Paymasters in ERC-4337 can be implemented in various ways depending on how gas is sponsored and what validation logic is required. Below are the most common patterns.

✅ Whitelist Paymaster

Simplest model. The Paymaster maintains a list of allowed users or operations.

Use case: Free gas for early users, partners, or test campaigns.

How it works:

• Checks the sender address or calldata

• Accepts or reverts in validatePaymasterUserOp

• Optionally restricts frequency or nonce range

🔐 Verifying Paymaster (Off-Chain Signed)

Requires an off-chain component to approve each transaction.

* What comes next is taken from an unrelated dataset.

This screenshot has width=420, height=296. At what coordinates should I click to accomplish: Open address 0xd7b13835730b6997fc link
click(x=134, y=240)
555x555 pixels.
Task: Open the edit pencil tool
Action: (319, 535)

Use case: Controlled sponsorship via API, rate limits, user-specific logic

How it works:

• User gets a signed message from a backend

• paymasterAndData includes the signature and metadata

• Contract verifies the signature before approving sponsorship

This model is extensible and secure — popular in production wallets.

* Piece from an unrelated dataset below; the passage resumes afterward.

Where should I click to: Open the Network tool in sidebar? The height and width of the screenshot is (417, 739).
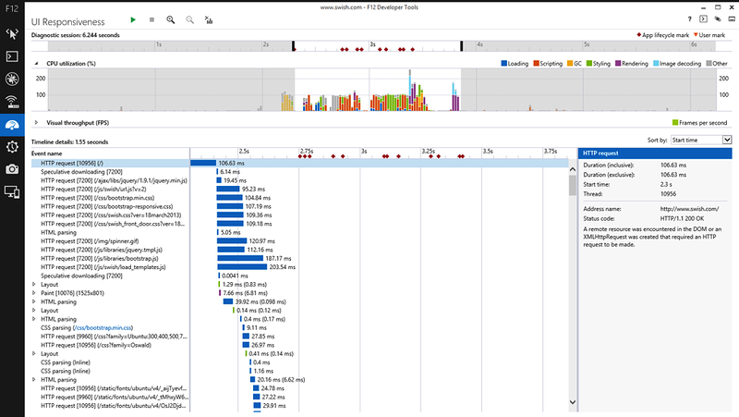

💰 ERC-20 Paymaster (Token-Paying)

Lets users pay for gas in an ERC-20 token, which the Paymaster converts to ETH.

Use case: Gasless UX for apps where users hold tokens but no ETH

How it works:

• Contract checks token balance or transfer approval

• Performs a token-to-ETH swap off-chain or via internal pool

• Uses ETH deposit in EntryPoint to cover the gas

Caution: swaps can be complex and require slippage/timing protection.

🧩 Hybrid and Custom Patterns

• Quota-based Paymasters: Allow N txs per user/day

• Multi-condition checks: Combine whitelist + signatures

• Action-specific Paymasters: Only subsidize known callData

The Paymaster model is extremely flexible. The key constraint is ensuring validatePaymasterUserOp() remains safe, bounded, and deterministic.

✅ Summary

Paymasters enable powerful UX flows, from gasless onboarding to pay-in-token systems. Choose a pattern based on your app’s risk tolerance, business model, and infrastructure capabilities.